Pass nested C++ vector as built-in style multi-dim

2019-07-13 00:23发布

问题:

If I have a vector in C++, I know I can safely pass it as an array (pointer to the contained type):

void some_function(size_t size, int array[])
{
    // impl here...
}

// ...
std::vector<int> test;
some_function(test.size(), &test[0]);

Is it safe to do this with a nested vector?

void some_function(size_t x, size_t y, size_t z, int* multi_dimensional_array)
{
    // impl here...
}

// ...

std::vector<std::vector<std::vector<int> > > test;
// initialize with non-jagged dimensions, ensure they're not empty, then...
some_function(test.size(), test[0].size(), test[0][0].size(), &test[0][0][0]);

Edit:

If it is not safe, what are some alternatives, both if I can change the signature of some_function, and if I can't?

回答1:

Short answer is "no".

Elements here std::vector<std::vector<std::vector<int> > > test; are not replaced in contiguous memory area.



回答2:

You can only expect multi_dimensional_array to point to a contiguos memory block of size test[0][0].size() * sizeof(int). But that is probably not what you want.



回答3:

It is erroneous to take the address of any location in a vector and pass it. It might seem to work, but don't count on it.

The reason why is closely tied to why a vector is a vector, and not an array. We want a vector to grow dynamically, unlike an array. We want insertions into a vector be a constant cost and not depend on the size of the vector, like an array until you hit the allocated size of the array.

So how does the magic work? When there is no more internal space to add a next element to the vector, a new space is allocated twice the size of the old. The old space is copied to the new and the old space is no longer needed, or valid, which makes dangling any pointer to the old space. Twice the space is allocated so the average cost of insertion to the vector that is constant.



回答4:

Is it safe to do this with a nested vector?

Yes, IF you want to access the inner-most vector only, and as long you know the number of elements it contains, and you don't try accessing more than that.

But seeing your function signature, it seems that you want to acess all three dimensions, in that case, no, that isn't valid.

The alternative is that you can call the function some_function(size_t size, int array[]) for each inner-most vector (if that solves your problem); and for that you can do this trick (or something similar):

void some_function(std::vector<int> & v1int)
{
    //the final call to some_function(size_t size, int array[]) 
    //which actually process the inner-most vectors
    some_function(v1int.size(), &v1int[0]);
}
void some_function(std::vector<std::vector<int> > & v2int)
{
    //call some_function(std::vector<int> & v1int) for each element!
    std::for_each(v2int.begin(), v2int.end(), some_function);
}

//call some_function(std::vector<std::vector<int> > & v2int) for each element!
std::for_each(test.begin(), test.end(), some_function);


回答5:

A very simple solution would be to simply copy the contents of the nested vector into one vector and pass it to that function. But this depends on how much overhead you are willing to take.

That being sad: Nested vectorS aren't good practice. A matrix class storing everything in contiguous memory and managing access is really more efficient and less ugly and would possibly allow something like T* matrix::get_raw() but the ordering of the contents would still be an implementation detail.



回答6:

Simple answer - no, it is not. Did you try compiling this? And why not just pass the whole 3D vector as a reference? If you are trying to access old C code in this manner, then you cannot.



回答7:

It would be much safer to pass the vector, or a reference to it:

void some_function(std::vector<std::vector<std::vector<int>>> & vector);

You can then get the size and items within the function, leaving less risk for mistakes. You can copy the vector or pass a pointer/reference, depending on expected size and use.

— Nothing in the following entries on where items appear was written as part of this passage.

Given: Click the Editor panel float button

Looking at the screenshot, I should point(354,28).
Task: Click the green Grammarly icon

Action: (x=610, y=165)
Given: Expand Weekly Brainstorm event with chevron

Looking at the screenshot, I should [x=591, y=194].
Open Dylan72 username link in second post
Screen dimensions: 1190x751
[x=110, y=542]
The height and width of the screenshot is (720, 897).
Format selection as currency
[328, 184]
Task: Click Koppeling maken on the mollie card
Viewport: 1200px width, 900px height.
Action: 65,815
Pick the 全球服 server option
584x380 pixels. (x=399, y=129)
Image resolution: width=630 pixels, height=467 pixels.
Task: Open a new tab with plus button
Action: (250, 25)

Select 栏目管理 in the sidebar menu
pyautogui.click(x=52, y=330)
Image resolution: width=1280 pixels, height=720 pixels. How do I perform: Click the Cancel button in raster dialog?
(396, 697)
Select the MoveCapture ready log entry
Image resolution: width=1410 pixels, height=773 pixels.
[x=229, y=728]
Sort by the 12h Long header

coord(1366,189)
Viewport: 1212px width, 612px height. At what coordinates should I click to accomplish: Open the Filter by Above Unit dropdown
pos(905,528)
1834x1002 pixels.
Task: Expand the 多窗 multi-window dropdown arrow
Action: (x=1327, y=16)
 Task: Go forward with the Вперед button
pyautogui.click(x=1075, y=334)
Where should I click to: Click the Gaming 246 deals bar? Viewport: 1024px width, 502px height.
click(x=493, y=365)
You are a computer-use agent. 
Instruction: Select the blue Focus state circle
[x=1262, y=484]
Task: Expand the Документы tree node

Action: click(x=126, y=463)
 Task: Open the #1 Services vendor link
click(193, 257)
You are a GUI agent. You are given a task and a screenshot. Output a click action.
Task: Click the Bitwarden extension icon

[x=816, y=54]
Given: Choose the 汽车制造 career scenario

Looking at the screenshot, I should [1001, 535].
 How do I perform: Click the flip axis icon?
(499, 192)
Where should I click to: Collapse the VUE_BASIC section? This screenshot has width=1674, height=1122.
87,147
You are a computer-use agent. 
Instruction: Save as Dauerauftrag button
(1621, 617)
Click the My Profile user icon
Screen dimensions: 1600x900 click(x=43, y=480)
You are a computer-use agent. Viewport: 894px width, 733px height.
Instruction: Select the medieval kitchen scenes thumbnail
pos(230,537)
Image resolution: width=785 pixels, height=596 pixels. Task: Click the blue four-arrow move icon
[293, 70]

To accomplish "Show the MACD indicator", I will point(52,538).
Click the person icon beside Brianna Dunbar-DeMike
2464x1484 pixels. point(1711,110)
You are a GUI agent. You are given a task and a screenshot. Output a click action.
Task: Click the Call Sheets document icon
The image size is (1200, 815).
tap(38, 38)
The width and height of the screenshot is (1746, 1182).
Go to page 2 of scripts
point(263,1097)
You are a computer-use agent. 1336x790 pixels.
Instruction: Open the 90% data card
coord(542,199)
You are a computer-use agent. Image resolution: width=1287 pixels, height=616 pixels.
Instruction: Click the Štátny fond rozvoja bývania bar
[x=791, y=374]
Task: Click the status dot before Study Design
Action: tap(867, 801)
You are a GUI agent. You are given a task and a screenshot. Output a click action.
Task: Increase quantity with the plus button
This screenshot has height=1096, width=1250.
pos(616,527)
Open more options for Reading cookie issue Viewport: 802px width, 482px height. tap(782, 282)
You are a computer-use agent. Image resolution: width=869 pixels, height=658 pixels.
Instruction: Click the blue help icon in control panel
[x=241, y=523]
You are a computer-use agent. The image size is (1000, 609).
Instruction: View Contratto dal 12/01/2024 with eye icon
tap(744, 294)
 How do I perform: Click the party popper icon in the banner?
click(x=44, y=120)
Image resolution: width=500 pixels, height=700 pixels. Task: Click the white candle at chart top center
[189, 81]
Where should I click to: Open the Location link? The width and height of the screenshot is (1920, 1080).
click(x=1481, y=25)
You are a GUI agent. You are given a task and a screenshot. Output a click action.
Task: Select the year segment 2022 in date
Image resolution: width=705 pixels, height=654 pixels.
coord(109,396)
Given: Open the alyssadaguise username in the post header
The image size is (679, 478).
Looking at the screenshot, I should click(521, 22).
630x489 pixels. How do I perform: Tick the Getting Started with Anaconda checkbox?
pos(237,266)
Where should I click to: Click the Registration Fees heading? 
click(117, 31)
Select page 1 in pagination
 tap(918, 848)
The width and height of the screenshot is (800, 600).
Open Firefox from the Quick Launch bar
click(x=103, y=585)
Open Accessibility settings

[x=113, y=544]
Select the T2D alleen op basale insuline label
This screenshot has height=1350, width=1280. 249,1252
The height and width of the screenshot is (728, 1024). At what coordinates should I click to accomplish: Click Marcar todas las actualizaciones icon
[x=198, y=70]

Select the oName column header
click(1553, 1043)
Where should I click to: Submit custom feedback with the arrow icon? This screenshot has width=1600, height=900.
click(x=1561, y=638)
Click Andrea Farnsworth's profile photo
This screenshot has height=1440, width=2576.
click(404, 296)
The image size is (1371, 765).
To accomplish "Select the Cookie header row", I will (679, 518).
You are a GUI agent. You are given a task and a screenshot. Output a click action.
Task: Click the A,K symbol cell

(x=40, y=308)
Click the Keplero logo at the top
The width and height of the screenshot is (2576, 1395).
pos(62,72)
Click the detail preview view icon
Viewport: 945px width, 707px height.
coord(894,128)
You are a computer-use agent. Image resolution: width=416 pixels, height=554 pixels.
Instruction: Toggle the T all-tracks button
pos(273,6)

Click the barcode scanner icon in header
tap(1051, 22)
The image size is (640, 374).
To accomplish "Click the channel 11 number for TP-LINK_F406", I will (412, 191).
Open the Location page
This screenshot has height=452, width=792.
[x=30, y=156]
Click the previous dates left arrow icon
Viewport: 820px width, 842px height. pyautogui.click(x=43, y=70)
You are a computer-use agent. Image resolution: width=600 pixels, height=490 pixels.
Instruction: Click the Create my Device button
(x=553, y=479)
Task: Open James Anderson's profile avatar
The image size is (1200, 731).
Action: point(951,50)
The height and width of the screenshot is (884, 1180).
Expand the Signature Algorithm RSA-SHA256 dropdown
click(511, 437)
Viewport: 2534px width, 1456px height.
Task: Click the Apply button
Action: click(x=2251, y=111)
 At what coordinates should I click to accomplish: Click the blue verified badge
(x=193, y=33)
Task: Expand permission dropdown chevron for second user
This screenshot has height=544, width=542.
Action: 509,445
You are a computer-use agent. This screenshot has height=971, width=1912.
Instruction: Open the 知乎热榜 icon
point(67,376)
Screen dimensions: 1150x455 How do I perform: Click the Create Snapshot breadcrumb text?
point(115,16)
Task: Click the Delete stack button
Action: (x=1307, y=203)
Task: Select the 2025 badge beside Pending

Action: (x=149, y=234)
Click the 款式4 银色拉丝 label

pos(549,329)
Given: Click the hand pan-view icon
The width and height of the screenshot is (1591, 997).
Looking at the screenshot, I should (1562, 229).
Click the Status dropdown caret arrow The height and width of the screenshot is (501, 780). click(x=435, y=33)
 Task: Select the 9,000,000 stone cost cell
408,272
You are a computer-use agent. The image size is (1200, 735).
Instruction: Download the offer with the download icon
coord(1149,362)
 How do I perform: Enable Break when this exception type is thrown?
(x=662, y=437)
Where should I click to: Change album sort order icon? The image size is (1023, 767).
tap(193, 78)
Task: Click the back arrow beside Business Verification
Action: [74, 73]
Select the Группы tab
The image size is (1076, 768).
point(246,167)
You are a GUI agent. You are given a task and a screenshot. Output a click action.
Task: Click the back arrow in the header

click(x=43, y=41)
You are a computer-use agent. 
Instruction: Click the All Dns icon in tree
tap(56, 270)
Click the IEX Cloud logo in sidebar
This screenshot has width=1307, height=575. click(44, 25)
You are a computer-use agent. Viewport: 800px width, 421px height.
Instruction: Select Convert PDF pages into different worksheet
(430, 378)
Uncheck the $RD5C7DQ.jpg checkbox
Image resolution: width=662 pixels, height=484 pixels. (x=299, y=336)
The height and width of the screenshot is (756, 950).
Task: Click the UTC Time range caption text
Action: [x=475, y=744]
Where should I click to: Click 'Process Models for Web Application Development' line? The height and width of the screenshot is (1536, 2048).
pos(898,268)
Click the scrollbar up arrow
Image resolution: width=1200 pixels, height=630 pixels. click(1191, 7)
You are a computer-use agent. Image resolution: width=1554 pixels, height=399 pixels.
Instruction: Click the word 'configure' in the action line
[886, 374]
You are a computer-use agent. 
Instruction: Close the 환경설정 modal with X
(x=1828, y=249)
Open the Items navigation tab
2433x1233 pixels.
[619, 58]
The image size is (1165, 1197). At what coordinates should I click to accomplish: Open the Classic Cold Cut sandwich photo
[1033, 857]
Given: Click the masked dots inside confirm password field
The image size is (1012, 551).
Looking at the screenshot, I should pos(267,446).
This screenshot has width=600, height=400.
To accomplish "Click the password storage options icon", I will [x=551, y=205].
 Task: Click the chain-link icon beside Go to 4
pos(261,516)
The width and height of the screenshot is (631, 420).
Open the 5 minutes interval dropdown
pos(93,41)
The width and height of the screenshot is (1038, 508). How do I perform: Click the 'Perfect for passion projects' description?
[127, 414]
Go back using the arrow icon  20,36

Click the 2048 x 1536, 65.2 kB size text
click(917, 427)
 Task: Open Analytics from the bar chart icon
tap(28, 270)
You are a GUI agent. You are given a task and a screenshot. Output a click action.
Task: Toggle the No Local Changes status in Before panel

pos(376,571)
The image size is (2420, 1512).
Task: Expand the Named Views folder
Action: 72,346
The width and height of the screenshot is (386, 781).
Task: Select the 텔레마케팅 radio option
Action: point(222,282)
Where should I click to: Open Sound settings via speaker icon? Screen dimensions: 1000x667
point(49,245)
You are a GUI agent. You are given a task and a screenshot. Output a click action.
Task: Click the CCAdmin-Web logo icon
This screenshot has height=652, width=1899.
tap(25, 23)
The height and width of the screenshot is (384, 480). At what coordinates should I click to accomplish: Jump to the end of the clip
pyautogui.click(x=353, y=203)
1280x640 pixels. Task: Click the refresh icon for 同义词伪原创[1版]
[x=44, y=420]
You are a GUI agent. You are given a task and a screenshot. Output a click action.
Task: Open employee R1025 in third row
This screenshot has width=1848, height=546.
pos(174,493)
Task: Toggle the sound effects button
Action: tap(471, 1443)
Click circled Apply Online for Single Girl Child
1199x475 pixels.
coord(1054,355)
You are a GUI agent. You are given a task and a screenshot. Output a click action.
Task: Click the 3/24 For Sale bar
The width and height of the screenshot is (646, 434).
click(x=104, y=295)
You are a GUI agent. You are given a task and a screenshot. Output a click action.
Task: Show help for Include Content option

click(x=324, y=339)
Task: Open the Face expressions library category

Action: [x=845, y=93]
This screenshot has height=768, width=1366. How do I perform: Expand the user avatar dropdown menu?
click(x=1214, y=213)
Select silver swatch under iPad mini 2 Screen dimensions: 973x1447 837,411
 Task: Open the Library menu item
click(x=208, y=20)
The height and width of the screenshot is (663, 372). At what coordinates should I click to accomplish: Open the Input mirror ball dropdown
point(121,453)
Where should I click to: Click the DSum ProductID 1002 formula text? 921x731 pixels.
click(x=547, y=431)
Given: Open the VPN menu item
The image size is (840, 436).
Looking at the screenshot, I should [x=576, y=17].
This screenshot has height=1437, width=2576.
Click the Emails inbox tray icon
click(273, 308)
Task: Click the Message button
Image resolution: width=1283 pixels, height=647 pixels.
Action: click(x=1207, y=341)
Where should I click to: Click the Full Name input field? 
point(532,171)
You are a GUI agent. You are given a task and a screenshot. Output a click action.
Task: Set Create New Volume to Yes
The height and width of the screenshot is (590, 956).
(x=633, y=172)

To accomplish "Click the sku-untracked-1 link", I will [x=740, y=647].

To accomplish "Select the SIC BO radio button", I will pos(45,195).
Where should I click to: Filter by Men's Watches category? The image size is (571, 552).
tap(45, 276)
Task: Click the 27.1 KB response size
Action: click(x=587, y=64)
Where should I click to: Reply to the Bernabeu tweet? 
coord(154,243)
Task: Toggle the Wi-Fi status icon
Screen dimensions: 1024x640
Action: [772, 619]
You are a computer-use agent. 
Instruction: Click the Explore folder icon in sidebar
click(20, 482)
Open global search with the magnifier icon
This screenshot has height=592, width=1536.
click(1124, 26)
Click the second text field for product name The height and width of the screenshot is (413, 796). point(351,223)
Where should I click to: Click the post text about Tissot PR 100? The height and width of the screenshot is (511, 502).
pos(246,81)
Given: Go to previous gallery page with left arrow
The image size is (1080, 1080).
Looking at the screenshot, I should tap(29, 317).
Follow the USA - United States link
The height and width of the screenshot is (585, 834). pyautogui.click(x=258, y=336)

If you need to pass across modules, then it becomes slightly more complicated.



回答8:

Trying to use &top_level_vector[0] and pass that to a C-style function that expects an int* isn't safe.

To support correct C-style access to a multi-dimensional array, all the bytes of all the hierarchy of arrays would have to be contiguous. In a c++ std::vector, this is true for the items contained by a vector, but not for the vector itself. If you try to take the address of the top-level vector, ala &top_level_vector[0], you're going to get an array of vectors, not an array of int.

The vector structure isn't simply an array of the contained type. It is implemented as a structure containing a pointer, as well as size and capacity book-keeping data. Therefore the question's std::vector<std::vector<std::vector<int> > > is more or less a hierarchical tree of structures, stitched together with pointers. Only the final leaf nodes in that tree are blocks of contiguous int values. And each of those blocks of memory are not necessarily contiguous to any other block.

In order to interface with C, you can only pass the contents of a single vector. So you'll have to create a single std::vector<int> of size x * y * z. Or you could decide to re-structure your C code to handle a single 1-dimensional stripe of data at a time. Then you could keep the hierarchy, and only pass in the contents of leaf vectors.